So more about R-Ladies NYC. We were founded around 2017. So, several years after R-Ladies initially began and was already in several different places both in the US and beyond.

A few fun facts. So, we currently have actually we’re up to like 2900 members on meetup at this point. So, it’s quite large. That said, we don’t always have a huge turnout at meetup events. So, don’t be discouraged by that very large number. We host events monthly and contacting us is really easy. You can check out our website, “”. You could find us on meetup or on Twitter and LinkedIn and there on the left is a list of our current board members, our wonderful group of R-Ladies that helps make these monthly events possible.

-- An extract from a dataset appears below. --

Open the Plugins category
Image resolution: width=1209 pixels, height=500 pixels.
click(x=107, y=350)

So, join us. We host meetup events like presenters giving talks both technical and professional development talks. We host a book club. We host networking and social events and we typically try to attend a few conferences here and there and it’s great. It’s wonderful. We have a wide variety of ways to participate.

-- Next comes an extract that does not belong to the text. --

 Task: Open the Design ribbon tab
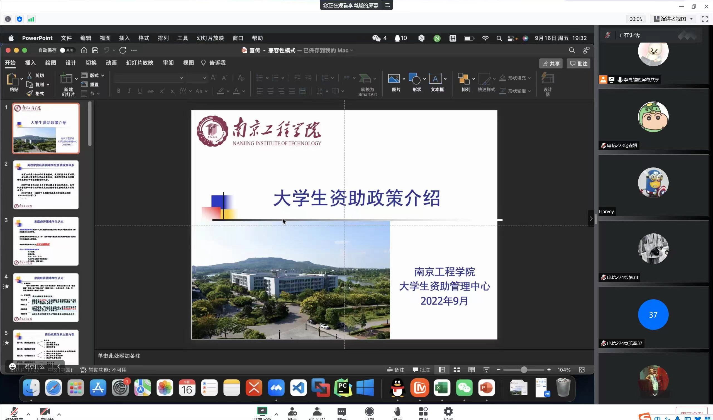pyautogui.click(x=71, y=63)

And speaking of participating, here are few ways to get involved. First and foremost, attend our meetups, follow us on Twitter and other social media pages. Join our Slack Channel and GitHub pages. And ask questions. You could even write a blog post for our website if you want to try your hand with that. We are always encouraging folks who haven’t really written or presented on about our technical topic before to get involved. So, please reach out if you’re interested in either of those options. And like I mentioned earlier, you could also sponsor a local chapter if you don’t have one near you. Or join the board of the New York City Chapter if you’re in the area. And most importantly, spread the word and tell your friends. We are always looking for more R-Ladies to join our community. Here’s some information and that is it. That’s the end of my presentation.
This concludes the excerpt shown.